Brisbane’s industrial market on the improve with jump in rental growth: Savills

Brisbane’s industrial market on the improve with jump in rental growth: Savills
Jennifer DukeDecember 7, 2020

Leasing activity in Brisbane’s industrial market is on the improve, seeing rental growth for prime grade industrial stock and a growing pre-lease focus from tenants, according to Savills’ Spotlight on Brisbane Industrial report.

Savills Queensland associate director research Helen Swanson said that the market is competitive with new builds often more so in terms of rental rate than existing property.

“Leasing activity is particularly strong for prime grade quality warehousing, especially free-standing product,” said Swanson.

She noted that a 2.5% growth in rent has been seen for prime grade product over the 12 months to March 2014, as well as a number of significant pre-commitments. This includes DB Schenker and Northline at Redbank, and Kagan Logistics at Hemmant.
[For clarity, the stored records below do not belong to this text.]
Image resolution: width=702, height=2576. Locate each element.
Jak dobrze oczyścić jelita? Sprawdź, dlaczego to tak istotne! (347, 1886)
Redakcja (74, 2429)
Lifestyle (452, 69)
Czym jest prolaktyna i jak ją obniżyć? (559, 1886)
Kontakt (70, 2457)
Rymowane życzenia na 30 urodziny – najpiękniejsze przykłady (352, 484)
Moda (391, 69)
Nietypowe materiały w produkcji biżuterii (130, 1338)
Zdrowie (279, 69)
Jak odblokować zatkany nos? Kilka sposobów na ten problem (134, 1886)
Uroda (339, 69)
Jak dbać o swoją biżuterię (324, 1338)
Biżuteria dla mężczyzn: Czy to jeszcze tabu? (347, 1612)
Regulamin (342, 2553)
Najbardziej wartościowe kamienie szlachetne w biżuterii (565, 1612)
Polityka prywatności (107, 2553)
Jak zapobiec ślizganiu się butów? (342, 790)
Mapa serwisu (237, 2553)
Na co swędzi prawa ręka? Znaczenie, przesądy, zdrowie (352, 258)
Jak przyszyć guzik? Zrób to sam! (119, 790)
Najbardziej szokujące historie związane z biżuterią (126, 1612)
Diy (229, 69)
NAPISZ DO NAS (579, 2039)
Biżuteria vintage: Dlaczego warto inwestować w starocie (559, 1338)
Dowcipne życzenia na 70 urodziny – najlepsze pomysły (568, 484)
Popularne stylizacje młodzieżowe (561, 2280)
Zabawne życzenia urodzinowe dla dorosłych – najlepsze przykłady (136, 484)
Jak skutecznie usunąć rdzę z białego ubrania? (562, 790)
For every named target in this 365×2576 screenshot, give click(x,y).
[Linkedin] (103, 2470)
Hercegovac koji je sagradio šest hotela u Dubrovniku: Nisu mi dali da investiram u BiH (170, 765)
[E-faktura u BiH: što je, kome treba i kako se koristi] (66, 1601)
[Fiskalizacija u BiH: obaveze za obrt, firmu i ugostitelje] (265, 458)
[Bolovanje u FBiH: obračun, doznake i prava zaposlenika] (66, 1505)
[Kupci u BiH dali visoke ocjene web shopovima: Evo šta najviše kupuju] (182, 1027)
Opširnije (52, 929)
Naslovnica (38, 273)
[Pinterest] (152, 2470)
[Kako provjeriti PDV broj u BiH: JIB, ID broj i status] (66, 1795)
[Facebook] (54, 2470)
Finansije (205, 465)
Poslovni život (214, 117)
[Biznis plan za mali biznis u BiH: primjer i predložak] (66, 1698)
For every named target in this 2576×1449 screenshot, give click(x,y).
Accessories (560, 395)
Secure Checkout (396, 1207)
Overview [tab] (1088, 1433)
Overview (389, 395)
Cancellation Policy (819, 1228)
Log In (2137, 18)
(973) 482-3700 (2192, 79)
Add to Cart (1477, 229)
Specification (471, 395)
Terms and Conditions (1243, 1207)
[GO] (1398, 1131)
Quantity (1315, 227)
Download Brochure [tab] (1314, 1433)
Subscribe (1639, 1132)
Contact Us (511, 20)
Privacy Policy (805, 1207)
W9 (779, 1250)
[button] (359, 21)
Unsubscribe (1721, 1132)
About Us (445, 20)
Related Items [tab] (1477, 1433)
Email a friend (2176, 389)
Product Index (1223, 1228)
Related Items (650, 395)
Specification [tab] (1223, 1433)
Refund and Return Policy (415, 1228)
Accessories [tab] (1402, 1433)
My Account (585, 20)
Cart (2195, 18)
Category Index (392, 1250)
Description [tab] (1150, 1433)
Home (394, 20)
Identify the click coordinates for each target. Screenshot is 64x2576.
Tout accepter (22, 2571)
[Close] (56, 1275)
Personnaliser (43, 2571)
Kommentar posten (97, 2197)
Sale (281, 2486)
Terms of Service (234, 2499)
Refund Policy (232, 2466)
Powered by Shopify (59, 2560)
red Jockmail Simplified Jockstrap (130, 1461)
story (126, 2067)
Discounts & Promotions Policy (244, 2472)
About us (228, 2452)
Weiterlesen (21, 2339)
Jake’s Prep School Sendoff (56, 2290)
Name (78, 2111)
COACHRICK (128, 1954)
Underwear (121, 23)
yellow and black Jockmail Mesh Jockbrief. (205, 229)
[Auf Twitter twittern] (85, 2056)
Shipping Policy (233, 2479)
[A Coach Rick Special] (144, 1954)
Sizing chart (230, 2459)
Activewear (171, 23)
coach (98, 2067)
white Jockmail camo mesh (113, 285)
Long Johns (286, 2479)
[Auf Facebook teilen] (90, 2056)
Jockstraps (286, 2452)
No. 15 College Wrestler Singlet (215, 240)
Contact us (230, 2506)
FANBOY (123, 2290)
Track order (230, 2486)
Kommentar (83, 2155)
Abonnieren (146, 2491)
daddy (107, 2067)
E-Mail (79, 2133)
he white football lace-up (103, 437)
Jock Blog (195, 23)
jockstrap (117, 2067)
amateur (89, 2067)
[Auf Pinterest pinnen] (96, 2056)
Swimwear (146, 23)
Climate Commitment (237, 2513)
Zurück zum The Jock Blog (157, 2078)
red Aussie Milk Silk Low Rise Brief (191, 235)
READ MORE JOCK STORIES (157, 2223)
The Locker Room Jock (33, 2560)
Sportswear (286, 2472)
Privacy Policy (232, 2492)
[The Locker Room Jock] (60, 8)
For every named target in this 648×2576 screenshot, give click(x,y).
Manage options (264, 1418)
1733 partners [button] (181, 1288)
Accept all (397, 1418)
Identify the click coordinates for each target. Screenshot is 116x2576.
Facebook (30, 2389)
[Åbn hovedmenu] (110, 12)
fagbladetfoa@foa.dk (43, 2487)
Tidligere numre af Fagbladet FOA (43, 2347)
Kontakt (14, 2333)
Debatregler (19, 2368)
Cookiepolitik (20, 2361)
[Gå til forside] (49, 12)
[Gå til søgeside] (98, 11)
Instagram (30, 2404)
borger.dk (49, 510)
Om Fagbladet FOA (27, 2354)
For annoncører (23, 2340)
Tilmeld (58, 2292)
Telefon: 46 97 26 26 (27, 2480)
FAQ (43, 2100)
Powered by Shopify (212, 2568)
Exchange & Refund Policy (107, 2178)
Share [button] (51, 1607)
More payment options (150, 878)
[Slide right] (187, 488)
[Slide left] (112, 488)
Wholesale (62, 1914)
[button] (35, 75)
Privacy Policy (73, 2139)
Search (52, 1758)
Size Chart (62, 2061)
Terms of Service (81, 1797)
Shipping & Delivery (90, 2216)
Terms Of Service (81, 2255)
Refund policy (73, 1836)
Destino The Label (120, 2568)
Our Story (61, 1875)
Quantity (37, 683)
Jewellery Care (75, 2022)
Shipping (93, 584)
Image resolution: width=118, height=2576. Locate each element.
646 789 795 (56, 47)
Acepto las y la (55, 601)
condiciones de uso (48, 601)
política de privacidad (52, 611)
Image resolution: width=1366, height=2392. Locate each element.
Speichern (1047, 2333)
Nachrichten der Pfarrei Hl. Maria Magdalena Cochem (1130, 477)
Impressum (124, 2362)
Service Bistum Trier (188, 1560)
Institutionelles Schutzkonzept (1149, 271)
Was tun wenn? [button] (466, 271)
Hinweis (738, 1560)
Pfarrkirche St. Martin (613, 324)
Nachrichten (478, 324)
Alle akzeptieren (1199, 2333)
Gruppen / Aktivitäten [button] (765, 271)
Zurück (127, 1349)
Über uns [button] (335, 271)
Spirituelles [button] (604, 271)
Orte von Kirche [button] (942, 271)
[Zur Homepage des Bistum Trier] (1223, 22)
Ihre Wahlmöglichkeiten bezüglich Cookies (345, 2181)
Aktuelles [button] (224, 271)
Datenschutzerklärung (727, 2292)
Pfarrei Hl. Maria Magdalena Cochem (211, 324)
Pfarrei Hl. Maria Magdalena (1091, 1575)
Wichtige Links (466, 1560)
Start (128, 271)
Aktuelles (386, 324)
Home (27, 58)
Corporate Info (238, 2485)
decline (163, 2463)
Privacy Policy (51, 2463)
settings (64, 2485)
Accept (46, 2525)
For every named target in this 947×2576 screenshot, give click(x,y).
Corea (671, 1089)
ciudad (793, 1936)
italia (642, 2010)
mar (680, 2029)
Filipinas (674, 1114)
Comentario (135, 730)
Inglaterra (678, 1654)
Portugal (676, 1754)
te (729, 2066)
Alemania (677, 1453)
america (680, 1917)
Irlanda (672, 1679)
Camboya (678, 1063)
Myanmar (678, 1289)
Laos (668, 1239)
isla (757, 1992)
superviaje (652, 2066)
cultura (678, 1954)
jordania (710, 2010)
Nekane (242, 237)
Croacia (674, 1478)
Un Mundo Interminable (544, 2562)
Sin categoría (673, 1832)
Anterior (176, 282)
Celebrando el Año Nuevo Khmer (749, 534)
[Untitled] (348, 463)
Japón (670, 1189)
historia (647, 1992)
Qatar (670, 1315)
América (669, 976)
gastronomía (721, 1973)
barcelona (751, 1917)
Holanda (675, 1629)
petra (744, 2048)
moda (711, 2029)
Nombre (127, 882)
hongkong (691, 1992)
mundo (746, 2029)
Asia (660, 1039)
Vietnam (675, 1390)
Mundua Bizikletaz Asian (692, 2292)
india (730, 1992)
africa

“There is also anecdotal evidence suggesting a number of other major pre-commitments may also be in the pipeline for the Brisbane market,” she said.

In the Brisbane industrial leasing market, it’s transport and logistics taking out gold as the most active – representing a huge 25% of all leasing activity over the 12 months to March 2014.

The wholesale and retail sector were responsible for 19% of all leases.

Similarly the residential market surge in south-east Queensland, which many have said is investor driven, has increased building supply demand. Despite this, the tenant market is said to still perceive that supply outweighs demand, explained Swanson.

“These two sectors are forecast to achieve strong growth over the next five years and should continue to be major takers of space in the Brisbane industrial market. These users are looking for efficiency gains and the option of brand new mega-style warehousing is appealing to some of the larger players,” she said.